Intanto nel campo della genetica medica sono stati fatti passi da gigante, con il superamento di tecniche invasive. Parlando dei nuovi test prenatali non invasivi, qual è ad oggi il gold standard?
“Sono numerosi oggi i test a disposizione e ognuno, a mio avviso, dovrebbe necessariamente rispondere a tre criteri: essere valido dal punto di vista scientifico; essere accurato e restituire una bassa percentuale di falsi negativi o positivi; ma soprattutto essere utile, altrimenti non serve a nulla.
Tornando alla domanda, senz’altro il Vanadis ha il grande vantaggio rispetto ad altri test di avere una grande accuratezza, perché questo sistema è in grado di conteggiare in media 650mila molecole per cromosoma, assicurando un’elevata precisione. Inoltre ha un livello di automazione molto elevato, in grado di gestire fino a 20mila campioni l’anno con un unico tecnico di laboratorio, con una velocità senza pari. Questo naturalmente facilita i programmi di screening regionali e nazionali per identificare le gravidanze ad alto rischio, che necessiteranno di analisi più sofisticate”.
In cosa consiste esattamente questo esame?
“Con Vanadis andiamo a valutare la quantità di Dna fetale che circola nel sangue materno a partire dal primo trimestre di gravidanza; in questo modo possiamo scoprire se il feto è affetto o meno dalle principali alterazioni cromosomiche, con tassi di rilevamento del 99,7%, 98,2% e 99% rispettivamente per le trisomie 21, 18 e 13, con risultati falsi positivi nello 0,04%, 0,05% e 0,04% dei campioni. Questi tre cromosomi, lo ricordo, insieme rappresentano il 70-80% delle possibili anomalie cromosomiche del feto. Naturalmente ce ne sono delle altre, ma sono molto rare”.

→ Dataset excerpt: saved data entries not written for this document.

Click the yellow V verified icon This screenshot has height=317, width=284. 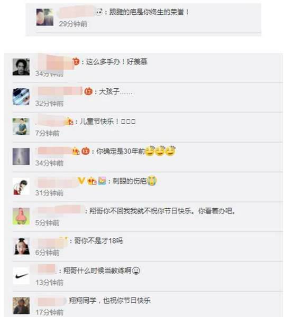point(81,181)
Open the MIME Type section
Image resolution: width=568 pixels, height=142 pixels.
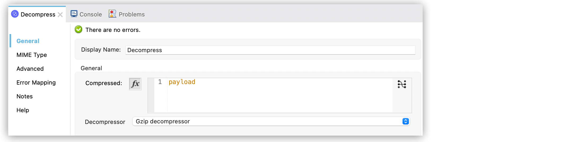click(x=32, y=55)
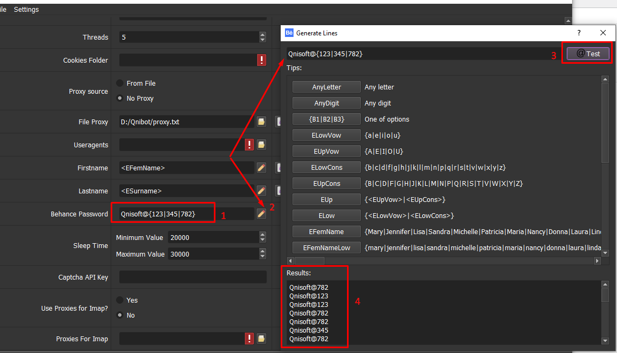Decrease the Sleep Time Maximum Value
This screenshot has width=617, height=353.
point(263,257)
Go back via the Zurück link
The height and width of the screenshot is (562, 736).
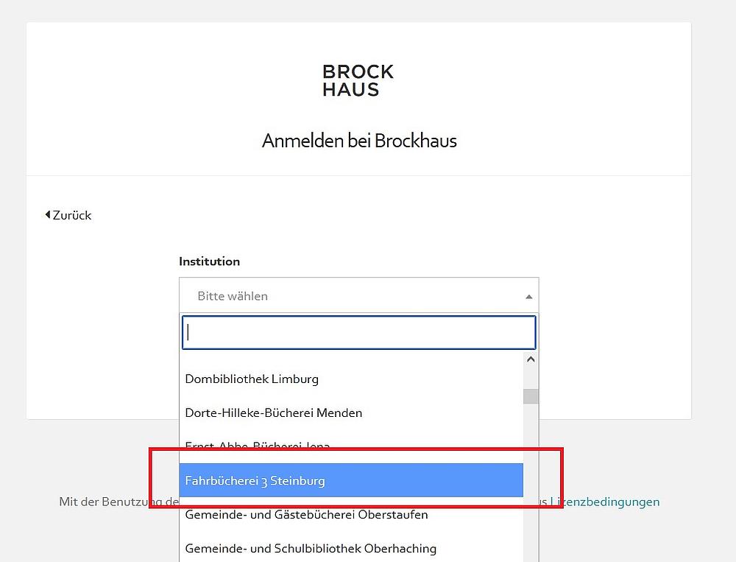point(68,215)
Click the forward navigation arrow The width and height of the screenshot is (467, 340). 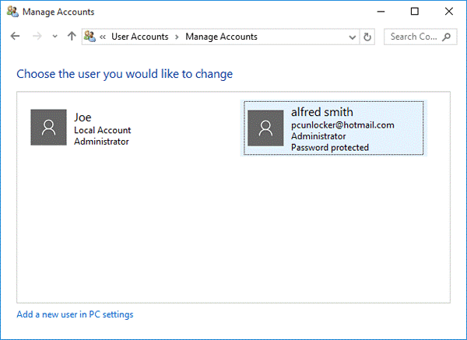click(x=37, y=37)
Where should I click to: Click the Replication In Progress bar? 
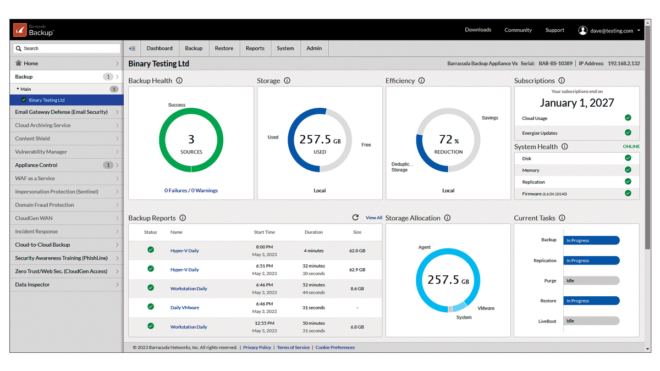coord(591,260)
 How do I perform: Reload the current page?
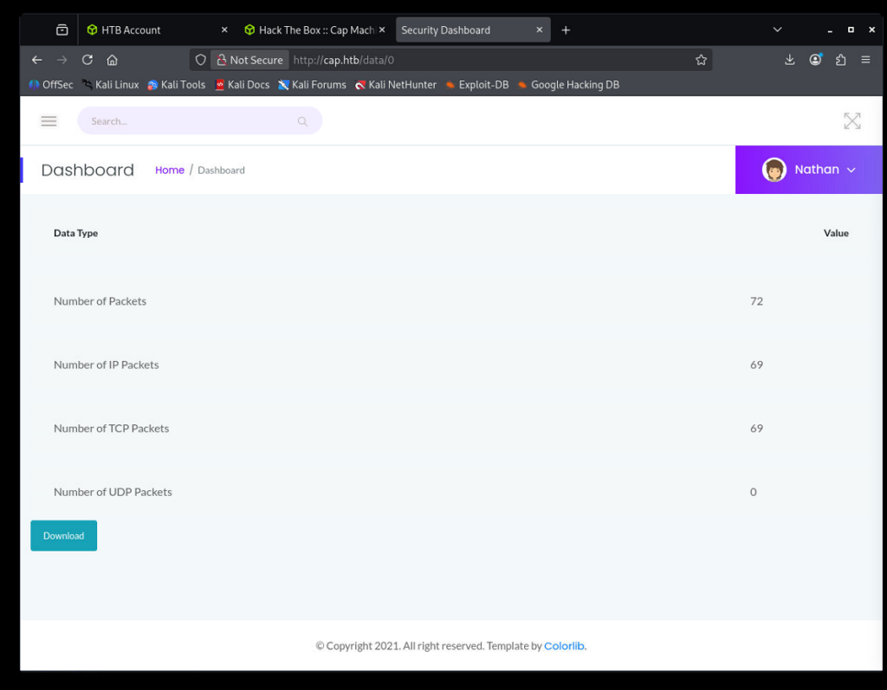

Rispetto alla sua esperienza, quanto sono informate le donne e le coppie che aspettano un bambino su questi temi?
“Ancora troppo poco. Lo dimostrano anche studi recenti, l’ultimo, condotto da alcuni ricercatori di Hong Kong, risale ad una settimana fa: le donne e le coppie sono molto poco informate in materia di test neonatale, confondono ancora un test di screening con un test diagnostico, così come un falso positivo da un falso negativo.
Nessuno li informa, per questo è importante rivolgersi a strutture o laboratori qualificati che offrano una consulenza genetica pre-test. Nel nostro ospedale abbiamo un percorso dedicato, che prevede un colloquio con l’ostetrico, uno il ginecologo ed un altro ancora con il genetista. Colloqui, questi, che vengono ripetuti anche in un secondo momento, dopo aver effettuato ecografie ed altri esami. Oggi abbiamo tutti gli strumenti per seguire e tranquillizzare la donna nel suo percorso di gravidanza”.
Qual è, infine, il consiglio che si sente di rivolgere a quelle donne che intraprendono una gravidanza dopo i 35 anni?
“È semplice, cito lo slogan del mio collega, il genetista Edoardo Boncinelli: “meglio sani per scelta, che malati per caso””.